IBM takes on Microsoft Windows with Eclipse applications for Mac and Linux

“Reviving an old feud with Microsoft’s Windows, IBM is launching Linux and Macintosh versions of its most popular software — and vowing to help other software makers do the same,” Ken Spencer Brown reports for Investor’s Business Daily.

Brown reports, “Following up on last month’s release of Linux and Mac versions of its Lotus Notes calendar program, IBM this week plans to release compatible versions of Sametime, its instant-messaging software.”

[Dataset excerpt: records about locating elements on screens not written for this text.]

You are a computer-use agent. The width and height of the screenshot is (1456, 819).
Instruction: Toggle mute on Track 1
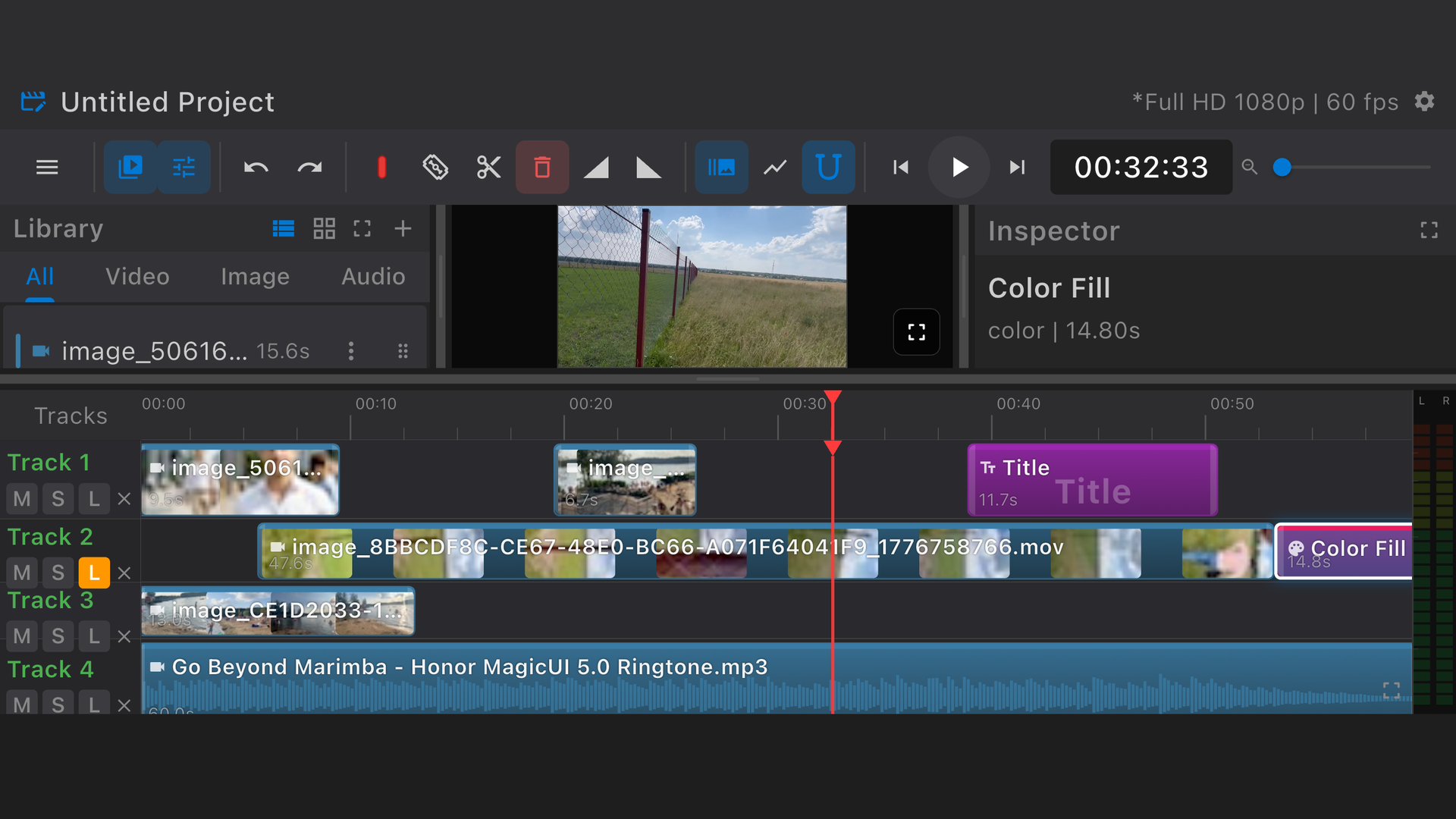pyautogui.click(x=22, y=499)
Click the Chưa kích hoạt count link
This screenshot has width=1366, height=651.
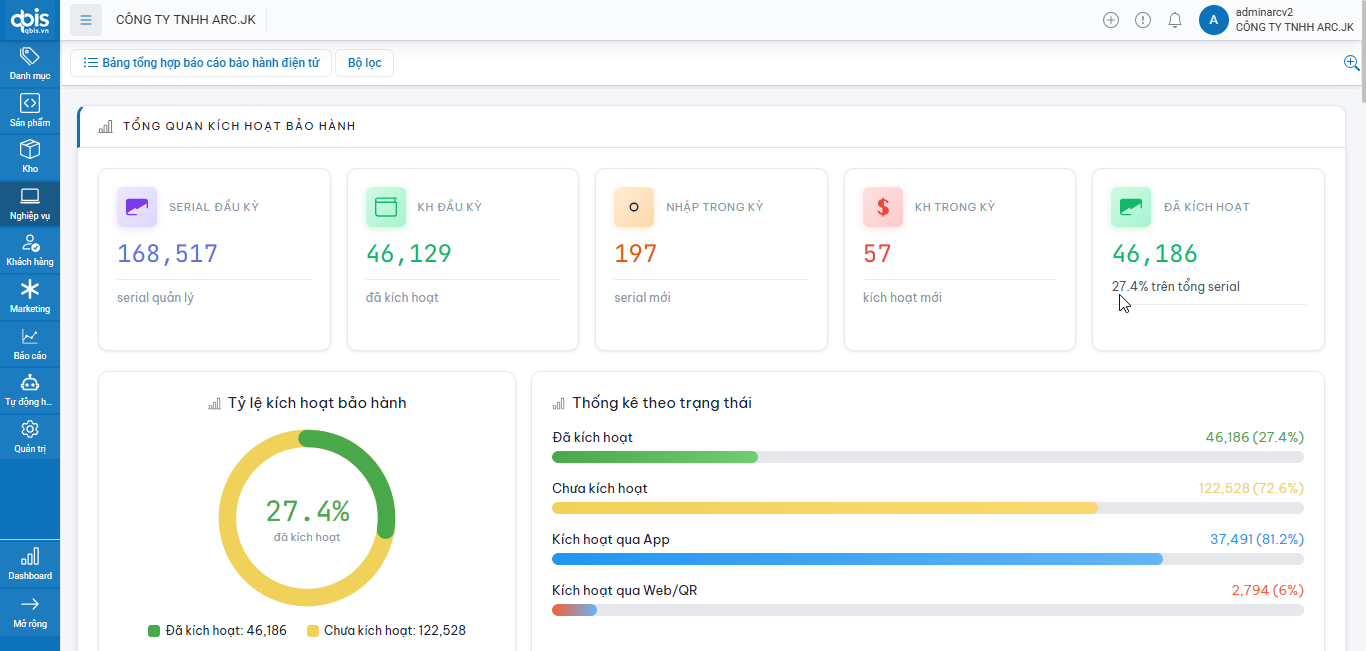tap(1253, 487)
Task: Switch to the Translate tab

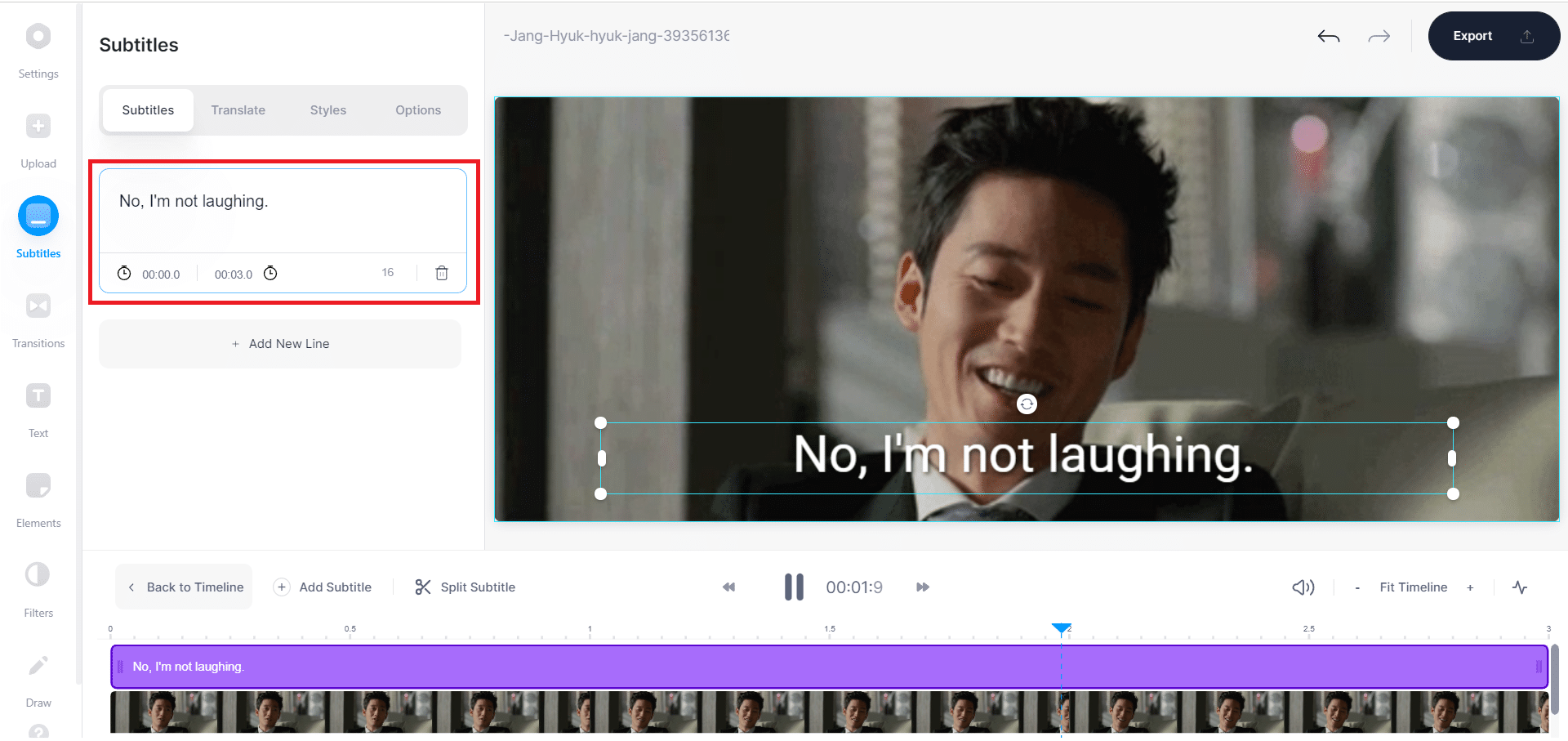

Brown reports, “The new programs — developed on an open-source platform called Eclipse — is part of a bigger strategy to cash in on the growth of Linux and other open-source software… The Eclipse Rich-Client Platform lets software makers easily create programs that run equally well on Microsoft Windows, Linux and Apple Computer (AAPL) Macintoshes. IBM created Eclipse and remains a big supporter of the Eclipse Foundation, a trade group that promotes it.”

“Eclipse isn’t the only approach to multiplatform software development. Trolltech, best known for its Linux mobile phone software, also sells a platform called Qt,” Brown reports. “Google used Qt to create the Mac version of its Earth 3-D mapping software.”

Full article here.

28 Comments

  1. IBM takes on Microsoft??? Why? After all Microsoft abandoned its old ally Intel to sign up for millions of PowerPC chips in XBox… IBM help the Apple platform? After Apple dumped IBM chips for Intel? Seems like divisions of these companies don’t know what other divisions do…

  2. As long as Computer Associates’ Unicenter Service Desk is IE-only, my company will stay tied to Windows. It’s awesome that Lotus Notes is available for the Mac, but I’d guess most Lotus Notes client sites are heavily locked into Windows and IE.

  3. Seems like IBM is pushing for a computer-world detente– no one company in charge, holding all the cards.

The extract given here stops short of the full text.